刘忠,博士毕业于香港大学电机电子工程系,现任深圳大学医学部生物医学工程学院助理教授,博士生导师,深圳大学总医院(双聘)研究员,深圳市海外高层次人才。主要从事医学超声信号处理与智能诊断方法研究,课题方向涉及肝脏、甲状腺等相关疾病的超声智能诊断、预后预测等。部分成果在领域内顶级期刊IEEE Transactions on Image Processing, IEEE Journal of Biomedical and Health Informatics, European Radiology上发表。拥有中国发明专利授权4项,美国发明专利授权1项。主持国家自然科学基金项目2项,广东省自然科学基金项目1项,作为项目骨干参与国家科技部重大专项子课题等。

研究方向

医学超声信号处理、超声智能诊断方法

科研项目

1.国家自然科学基金面上项目,2025/01-2028/12,49.00万元,主持

2.国家自然科学基金青年项目,2020/01-2022/12,22.00万元,主持

3.国家科技部重大专项子课题,2024/01-2024/12,50.00万元,参与

4.广东省自然科学基金面上项目,2025/01-2027/12,10.00万元,主持

5.深圳市新引进高端人才科研启动项目,2023/01-2025/12,300.00万元,主持

代表性论文

1.Zhong Liu; Shing-Chow Chan*; Shuai Zhang; Zhiguo Zhang; Xin Chen*; Automatic Muscle Fiber Orientation Tracking in Ultrasound Images Using a New Adaptive Fading Bayesian Kalman Smoother, IEEE Transactions on Image Processing, 2019, 28(8): 3714-3727.

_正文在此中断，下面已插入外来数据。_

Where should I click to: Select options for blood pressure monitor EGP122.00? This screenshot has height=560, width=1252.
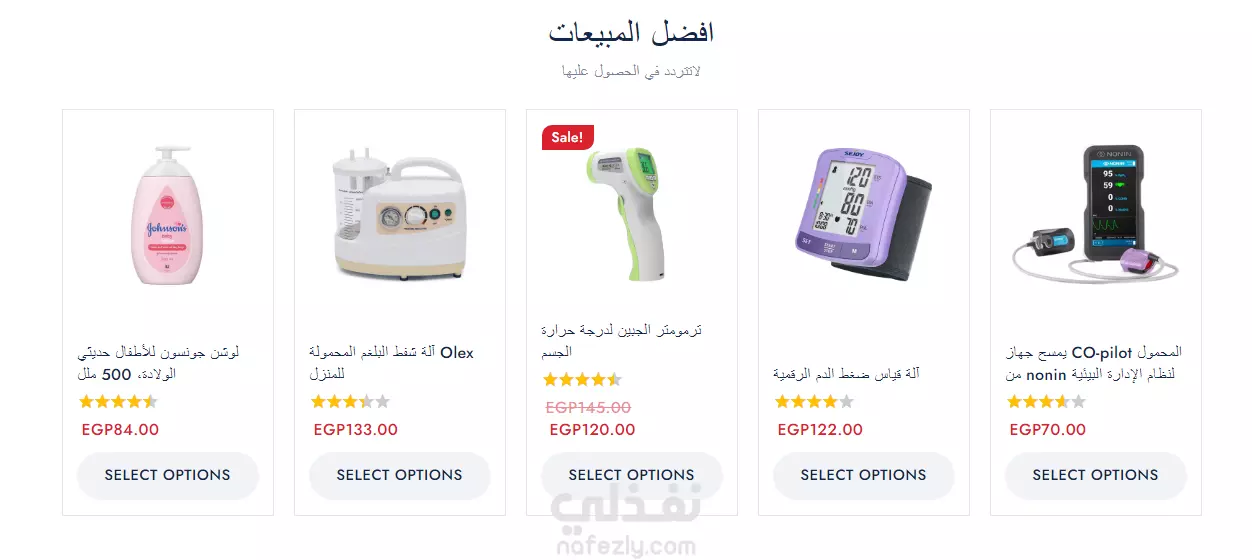(864, 475)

2.Zhong Liu#; Shaobin Zhong#; Qiang Liu; Chenxi Xie; Yunzhu Dai; Chuan Peng; Xin Chen*; Ruhai Zou*; Thyroid nodule recognition using a joint convolutional neural network with information fusion of ultrasound images and radiofrequency data, European Radiology, 2021, 31(7): 5001-5011.

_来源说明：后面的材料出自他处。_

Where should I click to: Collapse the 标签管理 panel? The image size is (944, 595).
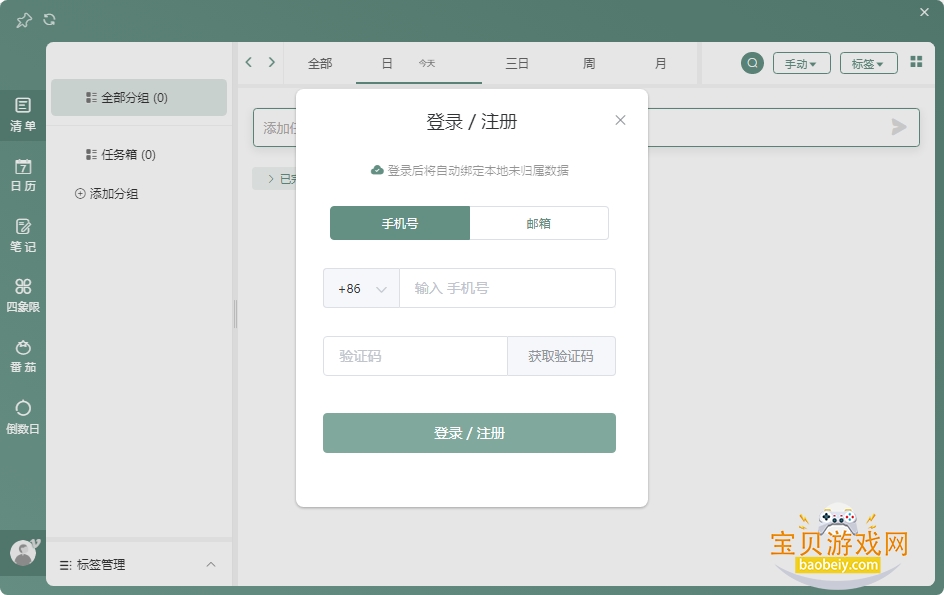coord(211,564)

3.Huiying Wen#; Wei Zheng#; Min Li; Qing Li; Qiang Liu; Jianhua Zhou*; Zhong Liu*; Xin Chen*; Multiparametric Quantitative US Examination of Liver Fibrosis: A Feature-engineering and Machine-learning Based Analysis, IEEE Journal of Biomedical and Health Informatics, 2022, 26(2): 715-726.

4.Zhong Liu#; Wei Li#; Ziqi Zhu; Huiying Wen; Ming-de Li; Chao Hou; Hui Shen; Bin Huang; Yudi Luo; Wei Wang*; Xin Chen*; A deep learning model with data integration of ultrasound contrast-enhanced micro-flow cines, B-mode images, and clinical parameters for diagnosing significant liver fibrosis in patients with chronic hepatitis B, European Radiology, 2023, 33(8): 5871-5881.

5.Zhong Liu#; Bin Huang#; Huiying Wen#; Zhicheng Lu; Qicai Huang; Meiqin Jiang; Changfeng Dong; Yingxia Liu; Xin Chen; Haoming Lin*; Automatic Diagnosis of Significant Liver Fibrosis From Ultrasound B-Mode Images Using a Handcrafted-Feature-Assisted Deep Convolutional Neural Network, IEEE Journal of Biomedical and Health Informatics, 2023, 27(10): 4938-4949.